Un «jour de colère», de larmes et de balles en Libye

Monde 18/02/2011 à 00h00
In Liberation.fr

Tensions . Alors que Tripoli reste calme, les manifestations violemment réprimées essaiment dans le pays. Bilan : au moins 22 morts.

Par ARNAUD VAULERIN, MADJID ZERROUKY

La «journée de la colère» a viré en émeutes meurtrières en Libye, hier. Depuis mardi, au moins 22 personnes auraient été tuées lors d’affrontements dans le nord-est du pays entre forces de sécurité et opposants au colonel Muammar al-Kadhafi, au pouvoir depuis 1969.

Au troisième jour d’un mouvement de contestation qui s’étend, Benghazi, deuxième plus grande ville du pays, à 1 000 km à l’est de la capitale, Tripoli, a de nouveau été le théâtre de violences. Des témoins ont indiqué au site d’opposition Libya al-Youm avoir dénombré 6 morts. La ville a connu plusieurs manifestations, selon des informations difficiles à vérifier.

Snipers. Ainsi, 5 000 personnes se seraient rassemblées, hier, dans le quartier Al-Shabi, près du tribunal. Des avocats et des juges étaient descendus dans la rue pour réclamer une Constitution, abrogée en 1977 par Kadhafi. Avenue Nasser, dans le centre-ville de Benghazi, un défilé de 2 000 à 3 000 manifestants aurait essuyé des «tirs nourris». Dans le même temps, plusieurs utilisateurs de Facebook et Twitter mentionnaient la présence d’hélicoptères, confirmée par des vidéos mises en ligne.
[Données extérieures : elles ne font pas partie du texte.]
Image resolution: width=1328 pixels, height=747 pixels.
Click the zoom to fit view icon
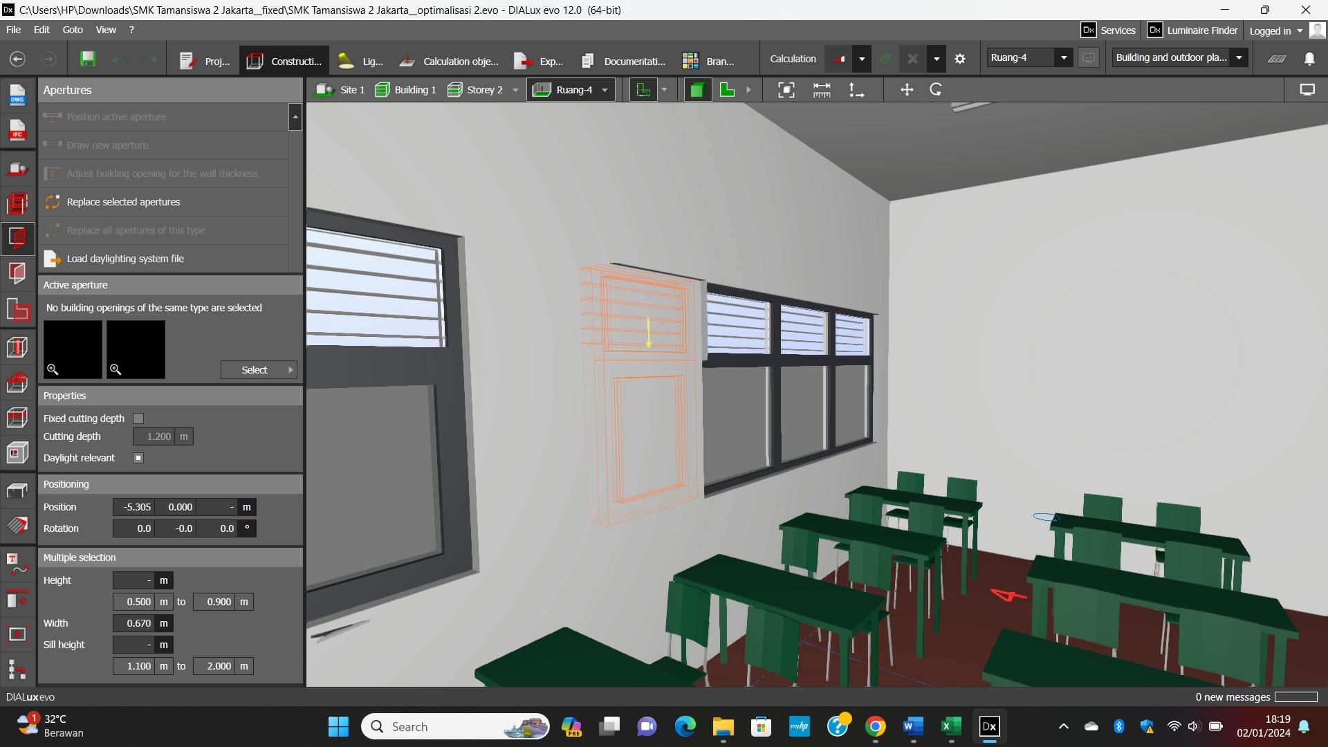point(786,90)
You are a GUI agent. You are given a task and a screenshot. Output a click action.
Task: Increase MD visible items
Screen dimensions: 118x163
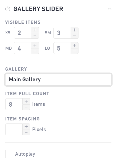pyautogui.click(x=35, y=45)
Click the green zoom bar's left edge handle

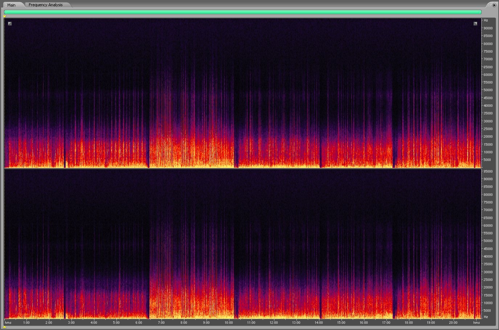click(5, 12)
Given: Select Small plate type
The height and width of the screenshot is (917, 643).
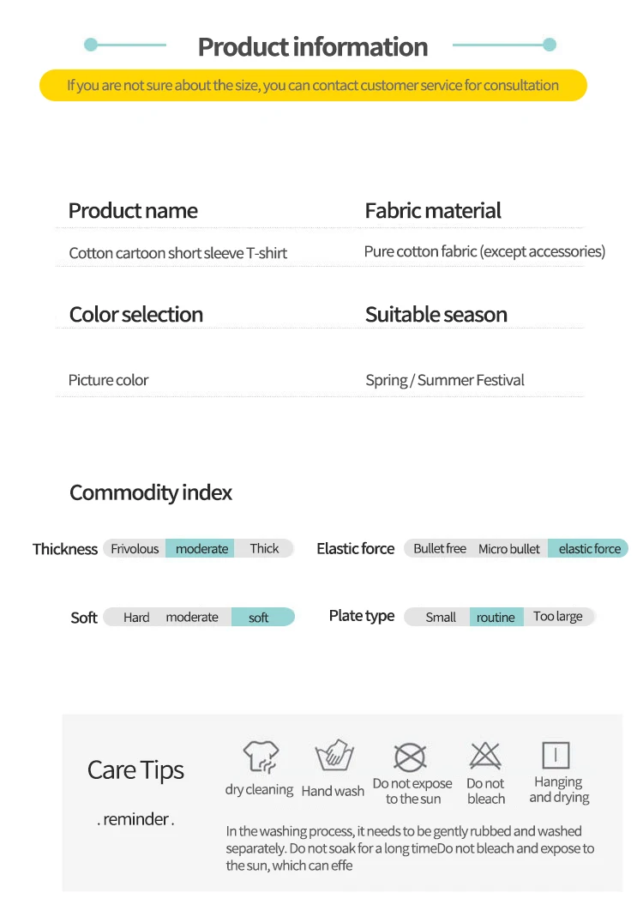Looking at the screenshot, I should [x=441, y=618].
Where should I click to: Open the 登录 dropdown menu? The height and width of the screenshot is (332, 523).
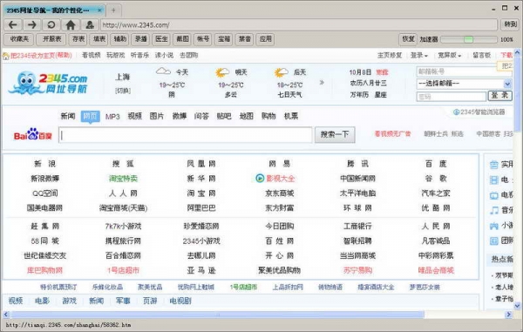(x=419, y=56)
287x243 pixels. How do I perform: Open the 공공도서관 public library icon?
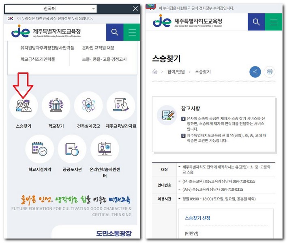pos(72,149)
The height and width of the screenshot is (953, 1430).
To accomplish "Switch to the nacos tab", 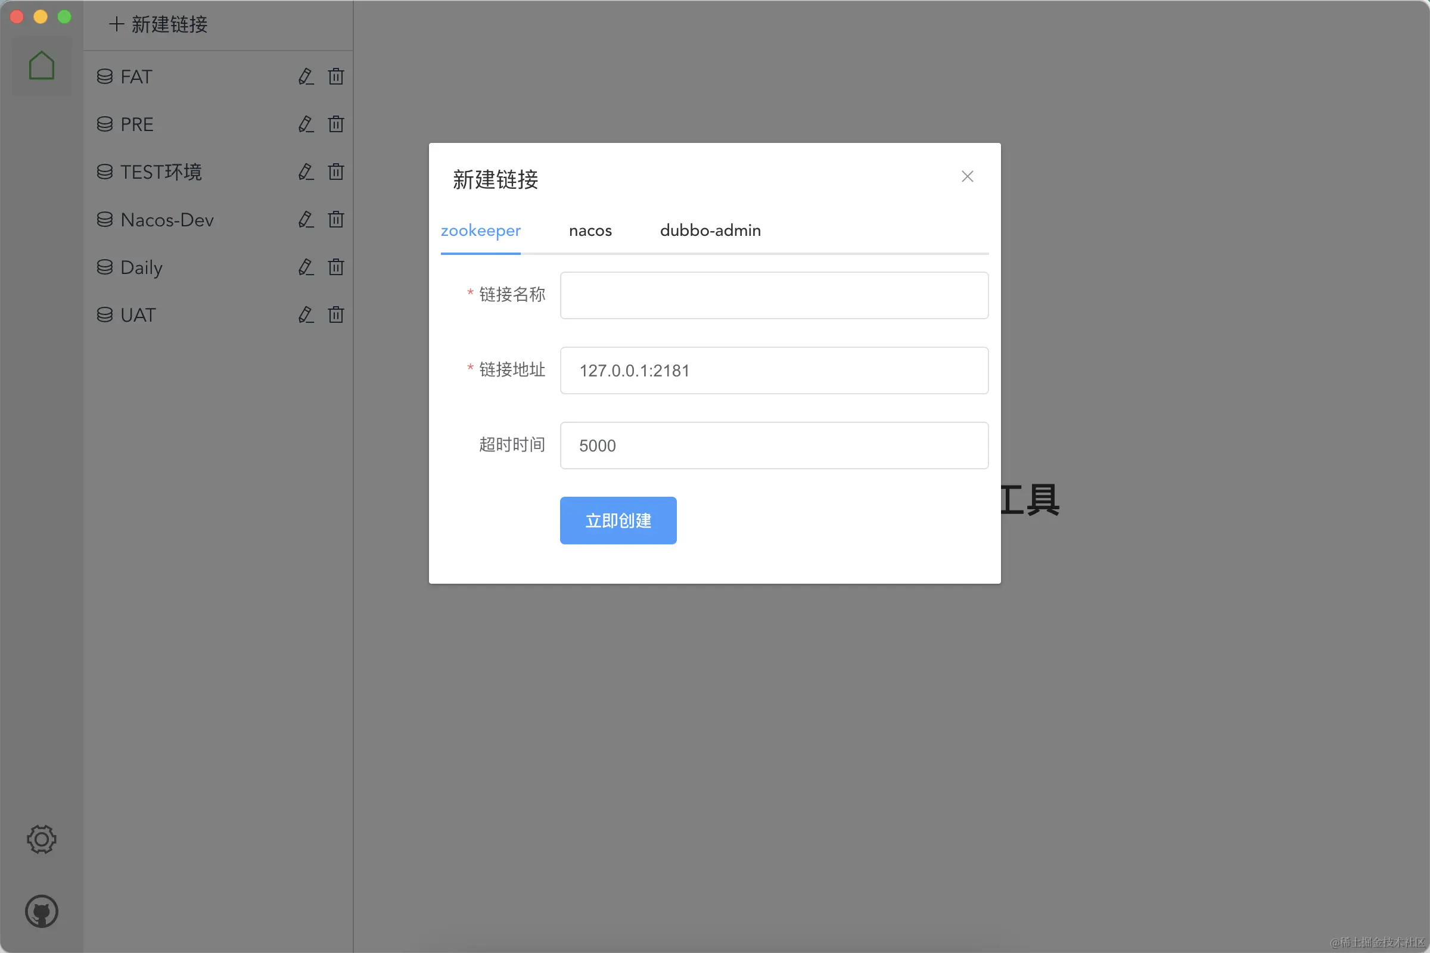I will tap(590, 231).
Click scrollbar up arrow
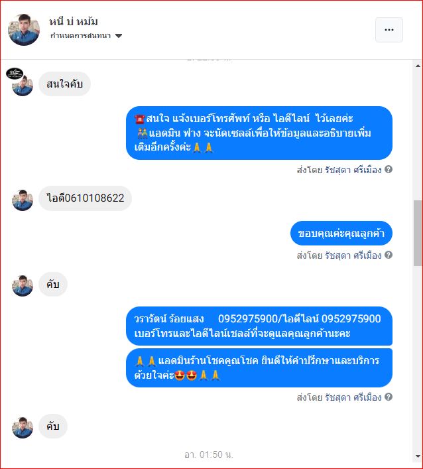423x469 pixels. [418, 66]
D’autres indiquaient que des snipers avaient été vus sur les toits de la ville. «De nombreux blessés ont été dirigés vers l’hôpital Al-Jala, où les urgences étaient pleines hier en fin d’après-midi», selon Libya al-Youm.

Al-Bayda a elle aussi été survolée par les forces de sécurité, où trois gros-porteurs militaires auraient atterri hier matin. Située près de la frontière égyptienne, la troisième ville du pays semble avoir connu de graves troubles qui pourraient avoir fait 14 victimes, d’après le même site. Ils auraient démarré après la prière aux deux victimes de la veille, Khaled Khanfer et Saad el-Yamani. Les affrontements entre pro-Kadhafi et proches des deux victimes auraient fait 15 blessés.
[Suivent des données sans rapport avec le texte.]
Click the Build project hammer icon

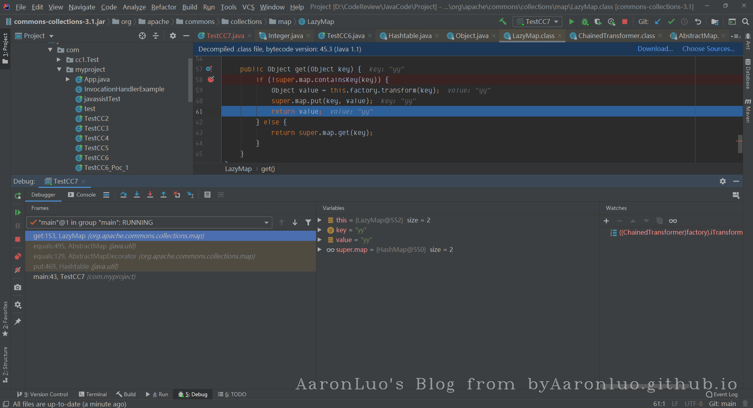(503, 22)
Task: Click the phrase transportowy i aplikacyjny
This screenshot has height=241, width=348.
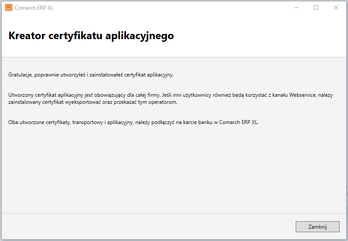Action: [x=103, y=122]
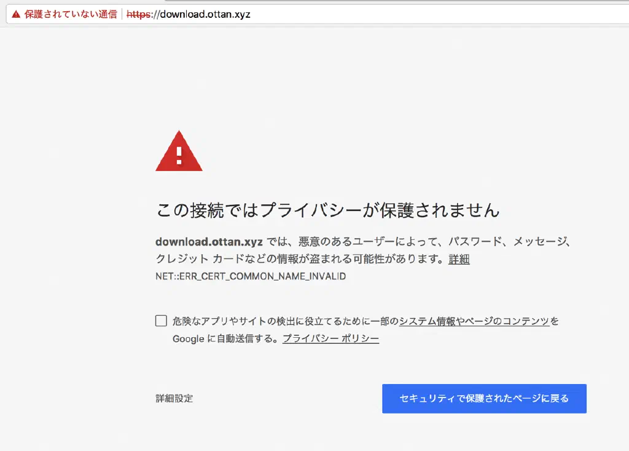This screenshot has width=629, height=451.
Task: Click the crossed-out https in the URL
Action: click(139, 14)
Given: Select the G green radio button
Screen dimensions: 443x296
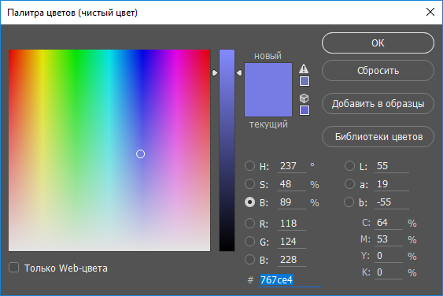Looking at the screenshot, I should pos(249,242).
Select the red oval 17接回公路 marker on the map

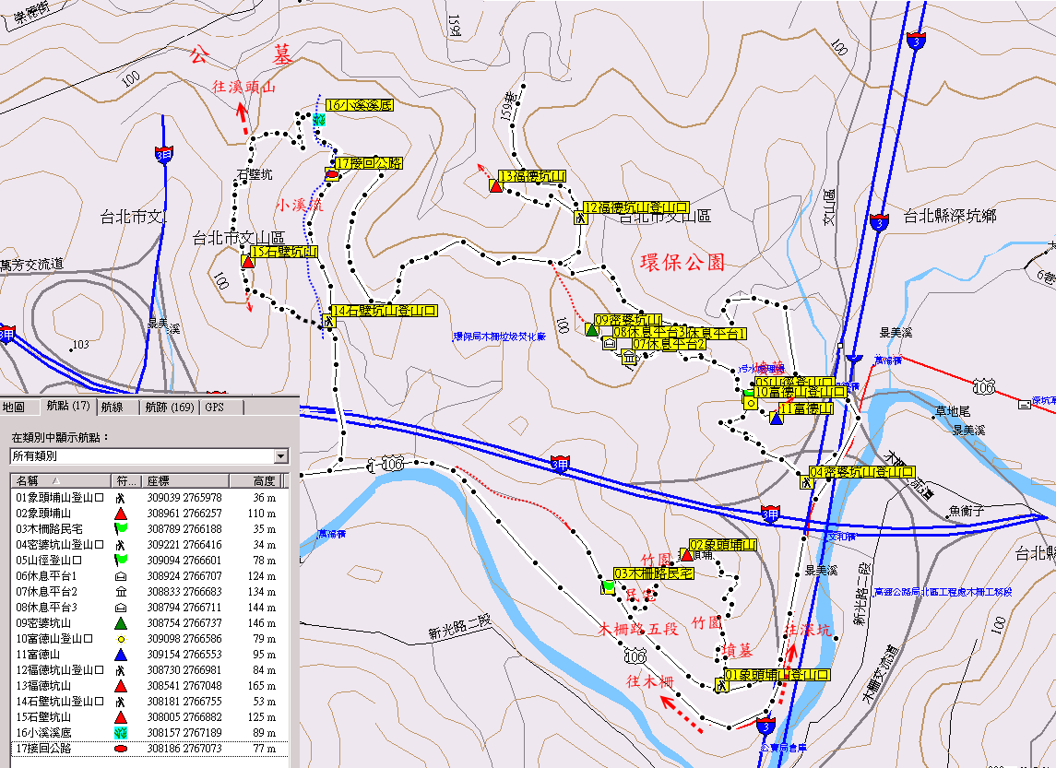[x=332, y=174]
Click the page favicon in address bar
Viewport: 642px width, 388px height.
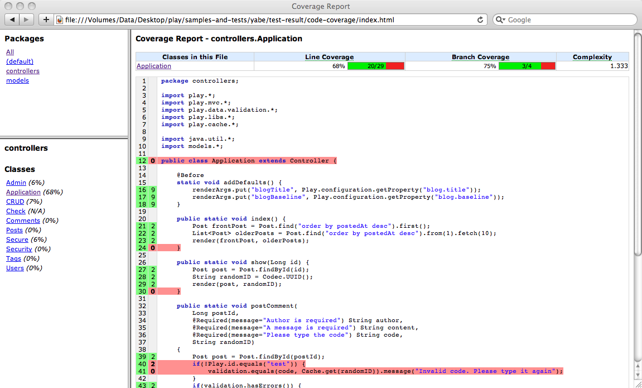tap(60, 20)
La contestation a donc essaimé. Des manifestations violentes se sont déroulées à Zenten (au sud-ouest de Tripoli), où plusieurs personnes ont été arrêtées et des bâtiments officiels incendiés, selon le journal Quryna, sur son site. Des débrayages et des échauffourées auraient aussi eu lieu à Darnah et Mesratah. Sans compter les arrestations d’activistes et de militants.

En revanche, tout semblait calme dans la capitale, où le pouvoir a fait défiler ses partisans. La veille, ces derniers s’étaient montrés menaçants, via des SMS : «Si vous descendez dans les rues, on vous tirera dessus.» Mais les autorités ne sont pas restées dans le seul registre de la menace. Le ministère de l’Intérieur a limogé, hier, un haut responsable des services de sécurité d’Al-Bayda, après la mort des deux manifestants. Selon Quryna, proche du pouvoir, «le Congrès général du peuple [l’Assemblée libyenne, ndlr] se réunira lundi à Tripoli pour opérer des changements dans les modes de gouvernance et des remaniements dans l’administration». Le pouvoir tente de parer au plus pressé.
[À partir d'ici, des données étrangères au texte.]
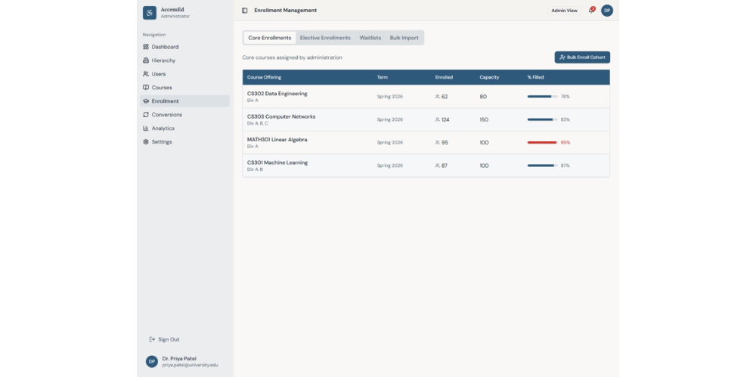Viewport: 756px width, 377px height.
Task: Select the CS302 Data Engineering row
Action: point(426,97)
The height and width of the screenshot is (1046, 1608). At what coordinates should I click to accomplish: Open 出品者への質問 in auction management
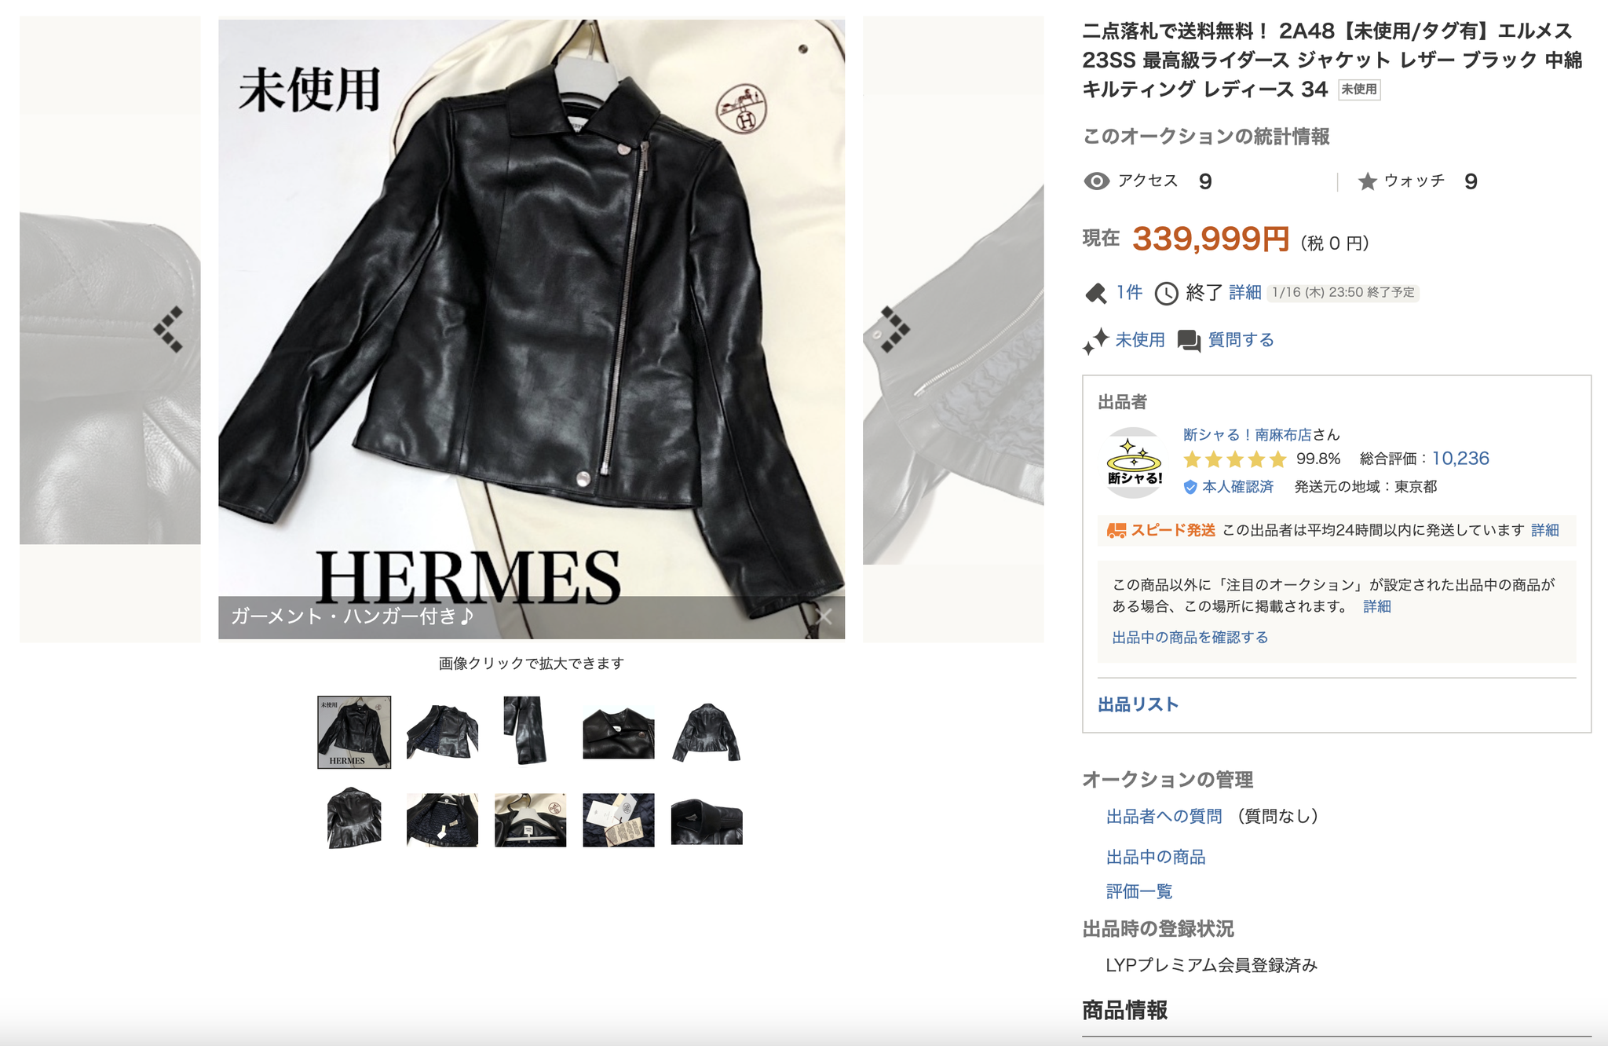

En berne. Si l’on en croit un document officiel diffusé hier par le site Al-Watanona, la contestation aurait gagné les forces de la sécurité. Un courrier en date de mercredi et signé du «frère directeur des opérations et des interventions d’urgence» se lamentait du moral en berne des troupes et de «certains officiers de la police […] protestant contre les ordres de recours à la force». Avant de demander des moyens supplémentaires dans l’est du pays.

«Depuis les années 90, le régime tente de contrôler cette région, souvent placée en état d’urgence, qui a toujours refusé la révolution de Muammar al-Kadhafi, analyse Luis Martinez, du Ceri-Sciences-Po. Cette partie du pays a toujours montré un attachement à la monarchie que le guide libyen a abrogée en 1969. Ils ont ensuite soutenu le Groupe islamique de combat libyen, avant d’être ostracisés et privés des bénéfices de la rente pétrolière.» Les révolutions tunisienne et égyptienne ont fini de mettre le feu aux poudres.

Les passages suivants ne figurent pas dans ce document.